As for the rest of the reasons, they’re mostly ridiculous on their face. I love this one, for instance:
The Bank concludes that it needs to adopt the high-to-low order of posting so that customers who frequently write checks against insufficient funds do not do business with the Bank primarily because the Bank’s fee for checks presented against insufficient funds is lower than its competitors’.
Essentially, the bank is saying that its competitors have high overdraft fees, and that it doesn’t want to compete against its competitors, so it needs high overdraft fees too.
And then there’s this beaut:
The Bank states its belief that a high-to-low order of posting is consistent with the majority of its customers’ preferences. The Bank surmises that the intended order, which will result in a customer’s largest bills being paid first, will have the consequence of the customer’s most important bills (such as mortgage payments) being paid first. The Bank thus concludes that a high-to-low order is aligned with the majority of its customers’ priorities and preferences.
This is accepted at face value by the OCC, instead of simply being laughed at. Of course, no one bothered to ask the customers, because they knew full well that customers would never say that they preferred this way of doing things. But so long as the bank simply says that customers prefer it, no problem.
This is predatory behavior, but it has been sanctioned by regulators.
Warren mentioned these overdraft fees specifically when she discussed complexity in financial contracts. The average overdraft in America is $17, while the average overdraft fee is $34. Don’t like it? It’s all there in the fine print – take personal responsibility!
She also mentioned the kickbacks hidden in car loan contracts that used car dealers often receive ($1000-$3800 per contract) for steering consumers to a particular lender.
As for mortgages, the same goals of opacity were in effect. A recent post on Baseline Scenario tells us:
First, lenders made loans that virtually invited default. Thus, Countrywide’s manual approved the making of loans that left consumers as little as $550 a month to live on, or $1,000 for a family of four. And lenders qualified borrowers for loans based on a temporary low teaser rate even though they knew that borrowers would not be able to make the higher payments required when the teaser rate expired. Of course, when loans became unaffordable, lenders could anticipate that borrowers would refinance, triggering a new round of fees for lenders-but they gave too little attention to the possibility that the loans could not be refinanced. Consumer protection laws failed to prevent this disaster-in-the-making.
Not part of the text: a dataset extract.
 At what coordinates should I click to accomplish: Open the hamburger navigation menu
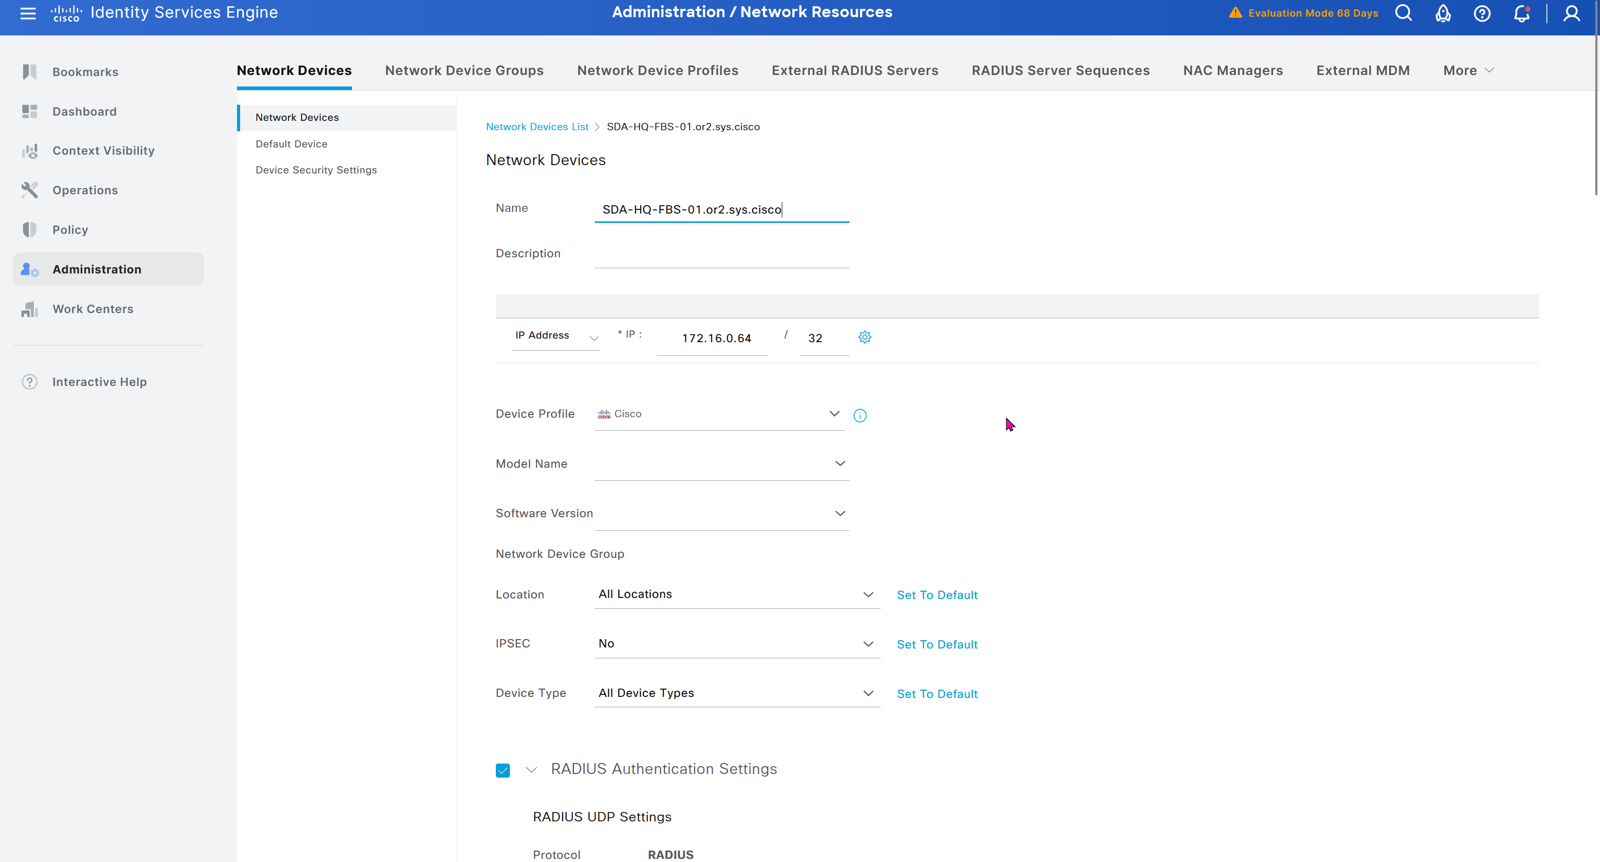point(28,13)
Second, the Federal Reserve’s disclosure rules made it impossible for adjustable rate mortgage borrowers-and 80% of the subprime loans were adjustable–to understand the risks they faced. Since the eighties, the Fed has mandated that the disclosures for such loans state figures for monthly payments that are simply wrong. That may have led consumers to believe their loans would be more affordable than they were. One of us recently presided over a survey of mortgage brokers that revealed that many borrowers spent little time reviewing those disclosures and never changed what they did because of them-something that ironically makes sense when the disclosures are misleading.
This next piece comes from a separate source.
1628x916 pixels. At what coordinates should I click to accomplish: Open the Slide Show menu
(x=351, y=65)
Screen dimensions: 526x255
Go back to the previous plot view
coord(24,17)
Again, the borrower is told to take personal responsibility. But, of course, had regulators cracked down on these deceptive practices, the loans could not have been made. Warren’s desire is for a “cop on the beat” to enforce the rules and regulations that our laws have enshrined, rather than relying on personal responsibility and industry self-regulation, even in matters of fraud, as Alan Greenspan wanted to do.
The problem, of course, is bureaucracy. Below is a picture of the present regulatory infrastructure for consumer protection.
There are multiple regulators trying to accomplish a lot of different tasks. Warren’s suggestion is that we need to streamline this, eliminating all the duplication and regulatory overlap, combining all of these mandates in one agency, the Consumer Financial Protection Agency.